◆ Exercise objective
Rewrite every item with "How do I perform" changed to "How can I carry out" and everything else kept the same. Leave the pictures out of the result.

##### Dataset extract #####

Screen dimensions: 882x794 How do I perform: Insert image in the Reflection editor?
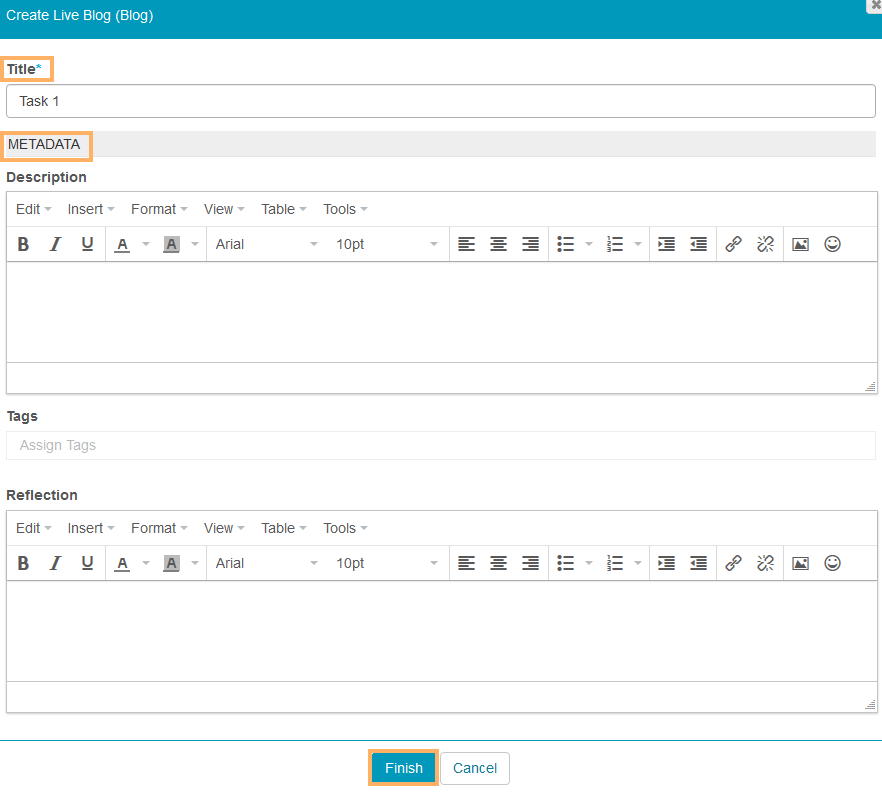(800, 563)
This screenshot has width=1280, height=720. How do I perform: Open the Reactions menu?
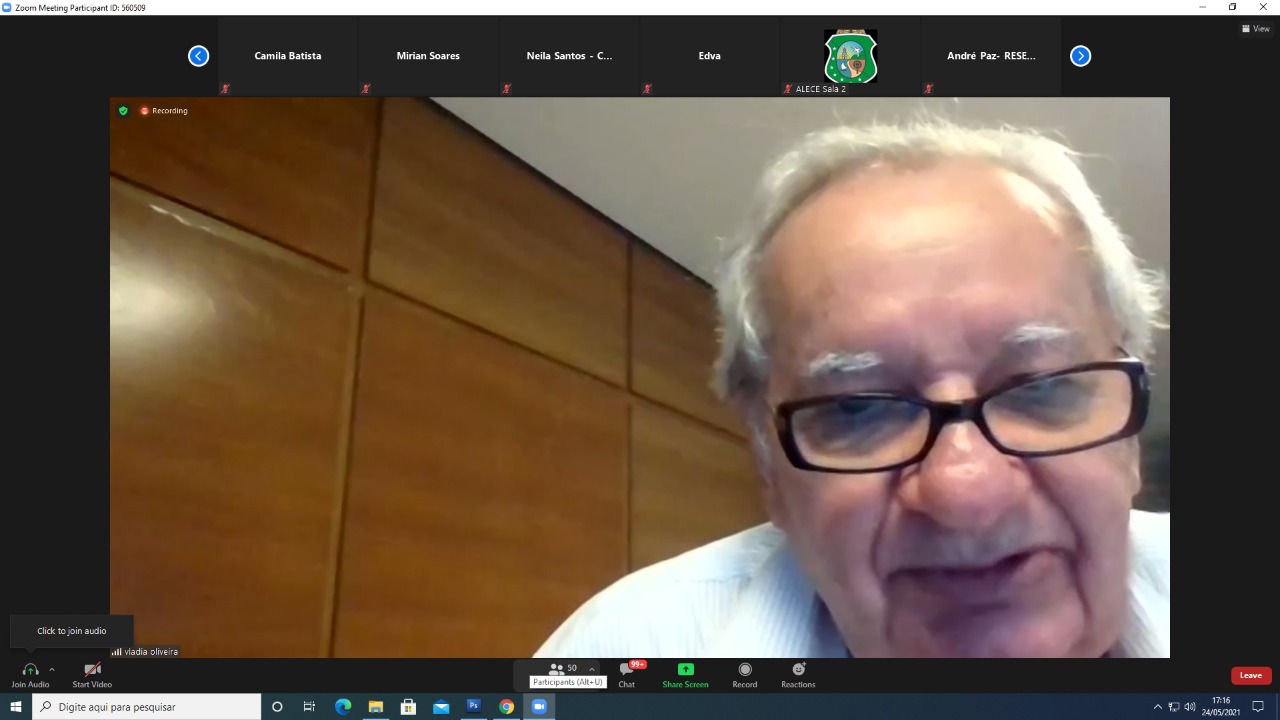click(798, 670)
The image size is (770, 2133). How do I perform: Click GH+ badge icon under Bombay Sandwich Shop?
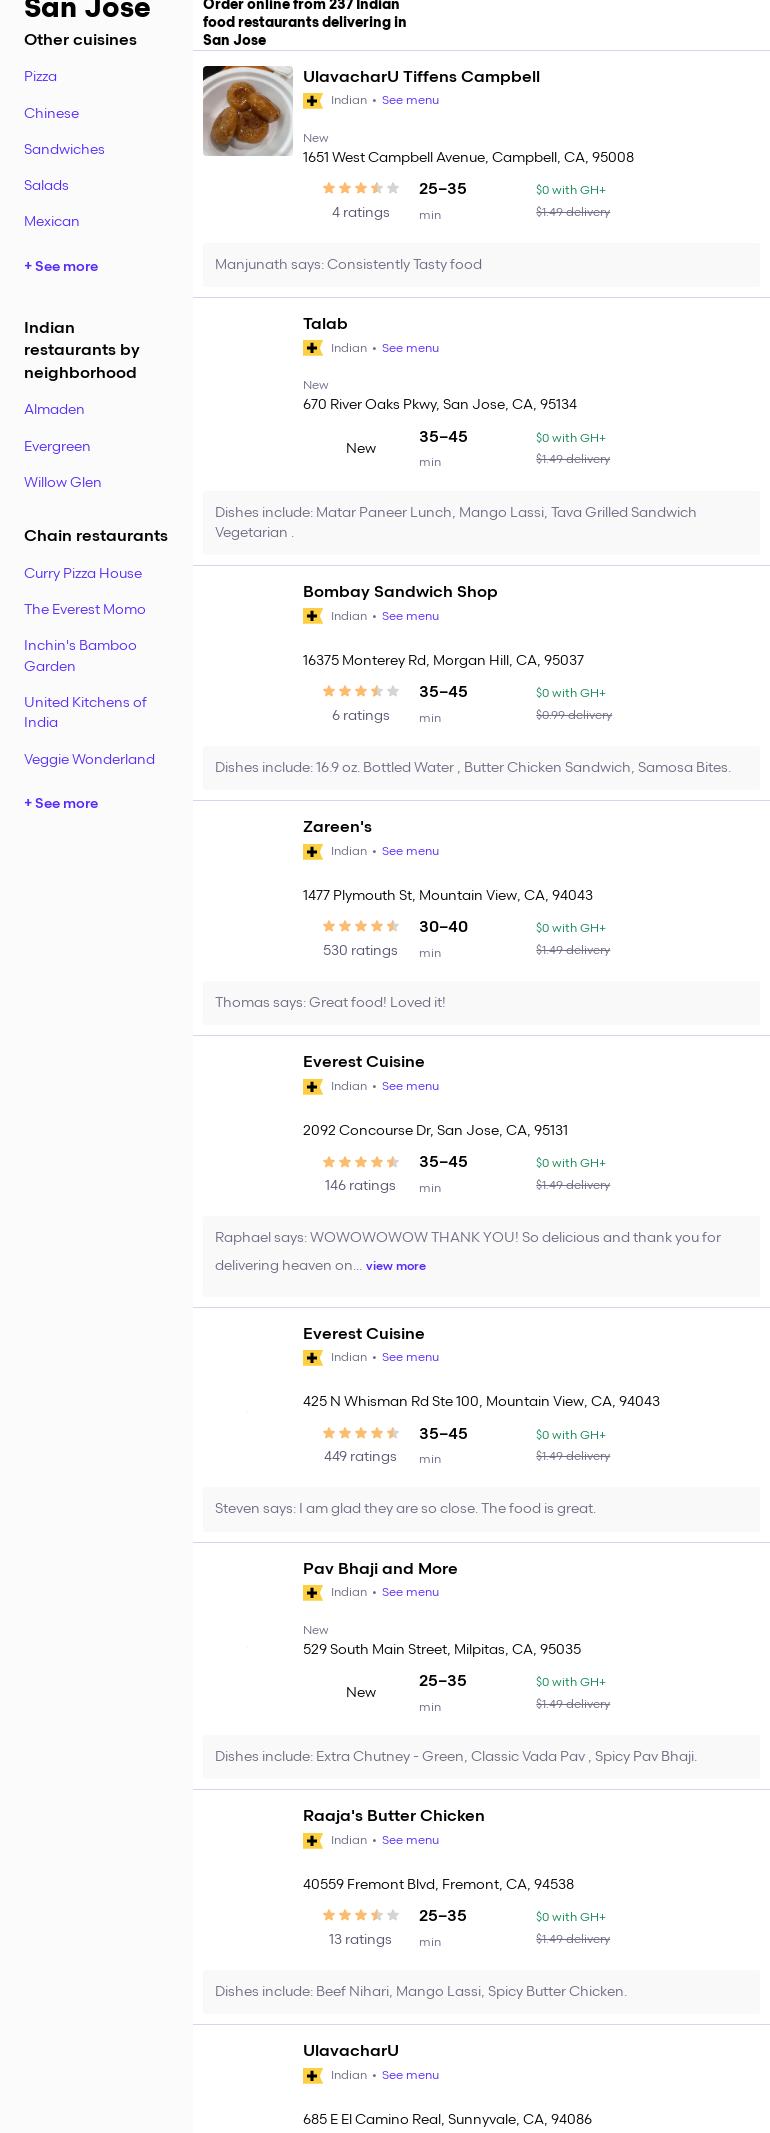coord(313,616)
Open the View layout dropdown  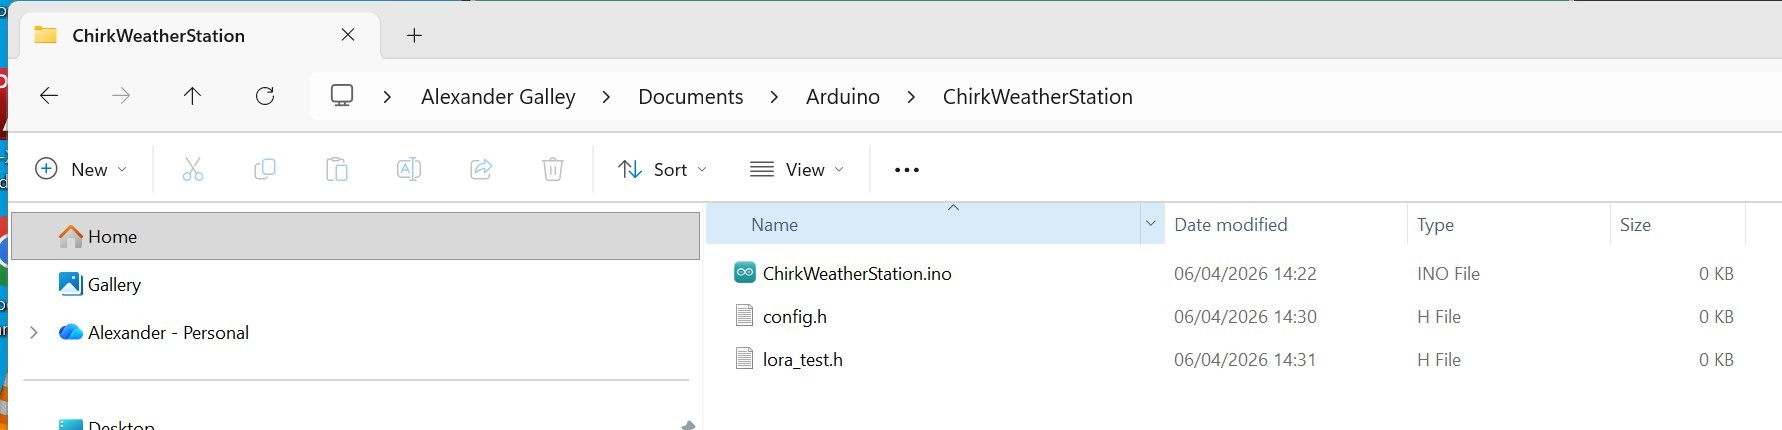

#####

◆ Exercise answer
Screen dimensions: 882x794 How can I carry out: Insert image in the Reflection editor?
(800, 563)
This screenshot has width=1280, height=720. How can I carry out: Open the Reactions menu?
click(798, 670)
The image size is (770, 2133). How can I carry out: Click GH+ badge icon under Bombay Sandwich Shop?
coord(313,616)
Open the View layout dropdown  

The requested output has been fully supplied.